These drawings helped change the way the world viewed Israel, and the National Museum of American Jewish History in Philadelphia is celebrating his work with an exhibit, “With Eyes Toward Zion: The Political Cartoons of Noah Bee.” Fifty of Bee’s drawings are on display until the end of August.

Born Noah Birzowski in Warsaw in 1916, he eventually moved to pre-state Palestine. He changed his name to Bee, the initial letters from the Hebrew Ben- Yisrael, or Son of Israel.

Bee’s first cartoons were published for the Palestine Post, which later became the Jerusalem Post, and other publications in Palestine.

In 1943, during the midst of the Holocaust, Bee and his wife, Marian, moved to the United States. It was then, during the Holocaust, that Bee realized the impact his cartoons could have.

“I felt that I should channel my ideas and endeavors to subjects closest to my heart; that of Jewish safety and the survival of our people,” Bee wrote in his 1988 book “Israel at 40: Years of Triumphs, Trials, and Errors. An American Cartoonist’s View of Israel.”

Several of his cartoons were published in the Zionist Organization of America’s first publication, “American Zionist,” among them a famous illustration of a Jewish man walking with open arms toward a rising sun and fertile fields of a sovereign Jewish state.

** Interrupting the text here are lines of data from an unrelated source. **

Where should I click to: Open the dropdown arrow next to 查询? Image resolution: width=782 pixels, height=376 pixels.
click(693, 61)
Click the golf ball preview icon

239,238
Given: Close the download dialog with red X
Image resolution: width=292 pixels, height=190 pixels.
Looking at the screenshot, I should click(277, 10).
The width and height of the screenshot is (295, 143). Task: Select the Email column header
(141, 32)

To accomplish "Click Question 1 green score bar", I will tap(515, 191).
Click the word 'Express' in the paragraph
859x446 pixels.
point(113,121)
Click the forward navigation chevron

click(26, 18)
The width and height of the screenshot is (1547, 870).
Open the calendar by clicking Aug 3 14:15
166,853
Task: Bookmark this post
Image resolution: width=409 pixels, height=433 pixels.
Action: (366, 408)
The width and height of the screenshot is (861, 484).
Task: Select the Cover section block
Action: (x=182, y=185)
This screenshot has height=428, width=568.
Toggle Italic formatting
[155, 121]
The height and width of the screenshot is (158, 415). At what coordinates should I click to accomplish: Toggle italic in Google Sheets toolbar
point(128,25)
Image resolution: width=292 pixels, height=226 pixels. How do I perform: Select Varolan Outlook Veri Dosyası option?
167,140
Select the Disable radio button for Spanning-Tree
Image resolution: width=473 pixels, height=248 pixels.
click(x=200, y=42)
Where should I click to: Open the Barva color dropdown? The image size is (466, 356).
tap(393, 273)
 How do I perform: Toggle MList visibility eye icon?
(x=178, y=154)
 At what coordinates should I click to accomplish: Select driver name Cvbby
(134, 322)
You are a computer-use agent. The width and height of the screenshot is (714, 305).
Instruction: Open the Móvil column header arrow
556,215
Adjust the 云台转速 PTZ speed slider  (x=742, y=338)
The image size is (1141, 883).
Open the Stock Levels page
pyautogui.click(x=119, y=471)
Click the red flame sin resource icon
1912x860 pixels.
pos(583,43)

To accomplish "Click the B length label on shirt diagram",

In 1959, Bee began to draw weekly cartoons for JTA. During a period of 33 years, Bee created almost 1,500 images until his death in 1992.

Bee was not only known for his cartoon commentary on the Middle East, but also for creating the design used on the first paper money circulated in Israel. Bee also created many designs for the Jewish National Fund, including the well- known “blue box,” which brought his artwork and opinions to homes around the world.

Feedback on Bee’s pictorial history exhibit, which chronicles Middle East politics from the 1930s until 1992, has been positive.

“Visitors are very pleased with the exhibit and agree with his point of view,” said Stephen Frank, program director at the Philadelphia museum. “People feel his point of view is very much their own.”

After covering the Arab-Israeli conflict, Bee hoped at the end of his life that political cartoonists of the future would be commenting on a more peaceful Middle East.

“Hopefully, out of the anger and the rage, some semblance of sanity can emerge like Esau and Jacob in the days of old, who after a lifelong hate for each other made peace,” Bee wrote. “So, too, peace can be achieved in this tormented land.”